**Your task**:
Transcribe the full listing exactly.
──────────
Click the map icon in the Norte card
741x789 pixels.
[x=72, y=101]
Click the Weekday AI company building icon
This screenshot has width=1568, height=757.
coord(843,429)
──────────
**Solution for this exercise**:
Click the map icon in the Norte card
741x789 pixels.
[x=72, y=101]
Click the Weekday AI company building icon
This screenshot has width=1568, height=757.
coord(843,429)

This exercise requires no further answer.